INSTRUCTIONS TO FOLLOW: Reproduce each of the dataset records below word for word, keeping every line in its original order.

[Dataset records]
-- Start --
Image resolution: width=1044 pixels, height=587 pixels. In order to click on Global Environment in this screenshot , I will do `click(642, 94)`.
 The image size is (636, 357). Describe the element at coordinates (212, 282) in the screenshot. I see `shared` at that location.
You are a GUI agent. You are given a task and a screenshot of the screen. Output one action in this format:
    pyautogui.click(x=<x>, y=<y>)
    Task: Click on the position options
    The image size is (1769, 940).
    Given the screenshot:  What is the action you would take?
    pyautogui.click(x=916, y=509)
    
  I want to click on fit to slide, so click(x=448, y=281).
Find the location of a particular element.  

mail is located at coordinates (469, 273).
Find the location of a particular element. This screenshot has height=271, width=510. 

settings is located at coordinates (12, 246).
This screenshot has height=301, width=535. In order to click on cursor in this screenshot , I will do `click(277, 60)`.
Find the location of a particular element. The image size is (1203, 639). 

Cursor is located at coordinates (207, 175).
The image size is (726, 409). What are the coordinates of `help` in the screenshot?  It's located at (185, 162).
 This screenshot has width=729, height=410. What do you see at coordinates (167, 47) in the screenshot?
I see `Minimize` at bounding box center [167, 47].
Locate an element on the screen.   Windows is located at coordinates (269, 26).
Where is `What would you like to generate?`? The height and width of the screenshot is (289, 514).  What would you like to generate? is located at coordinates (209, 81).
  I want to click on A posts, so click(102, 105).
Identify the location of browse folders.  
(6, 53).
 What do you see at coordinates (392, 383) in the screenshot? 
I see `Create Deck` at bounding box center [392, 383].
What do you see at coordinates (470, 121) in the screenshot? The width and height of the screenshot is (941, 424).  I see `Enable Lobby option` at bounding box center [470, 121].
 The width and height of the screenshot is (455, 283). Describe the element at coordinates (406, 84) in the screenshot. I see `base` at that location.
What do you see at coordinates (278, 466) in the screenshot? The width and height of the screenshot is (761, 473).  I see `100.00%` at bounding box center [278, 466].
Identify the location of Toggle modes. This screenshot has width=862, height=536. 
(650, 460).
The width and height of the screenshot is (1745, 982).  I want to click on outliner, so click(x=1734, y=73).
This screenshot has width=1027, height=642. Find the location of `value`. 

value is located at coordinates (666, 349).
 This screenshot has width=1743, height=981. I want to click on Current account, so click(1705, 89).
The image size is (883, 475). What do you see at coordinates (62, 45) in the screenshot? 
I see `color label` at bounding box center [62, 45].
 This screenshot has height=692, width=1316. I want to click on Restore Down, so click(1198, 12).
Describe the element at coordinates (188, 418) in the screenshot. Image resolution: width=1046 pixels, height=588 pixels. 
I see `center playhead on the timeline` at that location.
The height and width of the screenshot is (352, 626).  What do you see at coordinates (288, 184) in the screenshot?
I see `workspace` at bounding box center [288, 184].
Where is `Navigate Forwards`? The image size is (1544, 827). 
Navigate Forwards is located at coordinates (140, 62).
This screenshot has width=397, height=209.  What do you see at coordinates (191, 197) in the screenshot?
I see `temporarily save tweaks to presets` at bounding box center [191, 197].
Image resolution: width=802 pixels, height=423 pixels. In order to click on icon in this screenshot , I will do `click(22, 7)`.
-- End --
TASK RESPONSE:
Image resolution: width=1044 pixels, height=587 pixels. In order to click on Global Environment in this screenshot , I will do `click(642, 94)`.
 The image size is (636, 357). Describe the element at coordinates (212, 282) in the screenshot. I see `shared` at that location.
You are a GUI agent. You are given a task and a screenshot of the screen. Output one action in this format:
    pyautogui.click(x=<x>, y=<y>)
    Task: Click on the position options
    The image size is (1769, 940).
    Given the screenshot:  What is the action you would take?
    pyautogui.click(x=916, y=509)
    
  I want to click on fit to slide, so click(x=448, y=281).
Find the location of a particular element.  

mail is located at coordinates (469, 273).
Find the location of a particular element. This screenshot has height=271, width=510. 

settings is located at coordinates (12, 246).
This screenshot has height=301, width=535. In order to click on cursor in this screenshot , I will do `click(277, 60)`.
Find the location of a particular element. The image size is (1203, 639). 

Cursor is located at coordinates (207, 175).
The image size is (726, 409). What are the coordinates of `help` in the screenshot?  It's located at (185, 162).
 This screenshot has width=729, height=410. What do you see at coordinates (167, 47) in the screenshot?
I see `Minimize` at bounding box center [167, 47].
Locate an element on the screen.   Windows is located at coordinates (269, 26).
Where is `What would you like to generate?`? The height and width of the screenshot is (289, 514).  What would you like to generate? is located at coordinates (209, 81).
  I want to click on A posts, so click(102, 105).
Identify the location of browse folders.  
(6, 53).
 What do you see at coordinates (392, 383) in the screenshot? 
I see `Create Deck` at bounding box center [392, 383].
What do you see at coordinates (470, 121) in the screenshot? The width and height of the screenshot is (941, 424).  I see `Enable Lobby option` at bounding box center [470, 121].
 The width and height of the screenshot is (455, 283). Describe the element at coordinates (406, 84) in the screenshot. I see `base` at that location.
What do you see at coordinates (278, 466) in the screenshot? The width and height of the screenshot is (761, 473).  I see `100.00%` at bounding box center [278, 466].
Identify the location of Toggle modes. This screenshot has width=862, height=536. 
(650, 460).
The width and height of the screenshot is (1745, 982).  I want to click on outliner, so click(x=1734, y=73).
This screenshot has width=1027, height=642. Find the location of `value`. 

value is located at coordinates (666, 349).
 This screenshot has width=1743, height=981. I want to click on Current account, so click(1705, 89).
The image size is (883, 475). What do you see at coordinates (62, 45) in the screenshot? 
I see `color label` at bounding box center [62, 45].
 This screenshot has height=692, width=1316. I want to click on Restore Down, so click(1198, 12).
Describe the element at coordinates (188, 418) in the screenshot. Image resolution: width=1046 pixels, height=588 pixels. 
I see `center playhead on the timeline` at that location.
The height and width of the screenshot is (352, 626).  What do you see at coordinates (288, 184) in the screenshot?
I see `workspace` at bounding box center [288, 184].
Where is `Navigate Forwards`? The image size is (1544, 827). 
Navigate Forwards is located at coordinates (140, 62).
This screenshot has width=397, height=209.  What do you see at coordinates (191, 197) in the screenshot?
I see `temporarily save tweaks to presets` at bounding box center [191, 197].
Image resolution: width=802 pixels, height=423 pixels. In order to click on icon in this screenshot , I will do `click(22, 7)`.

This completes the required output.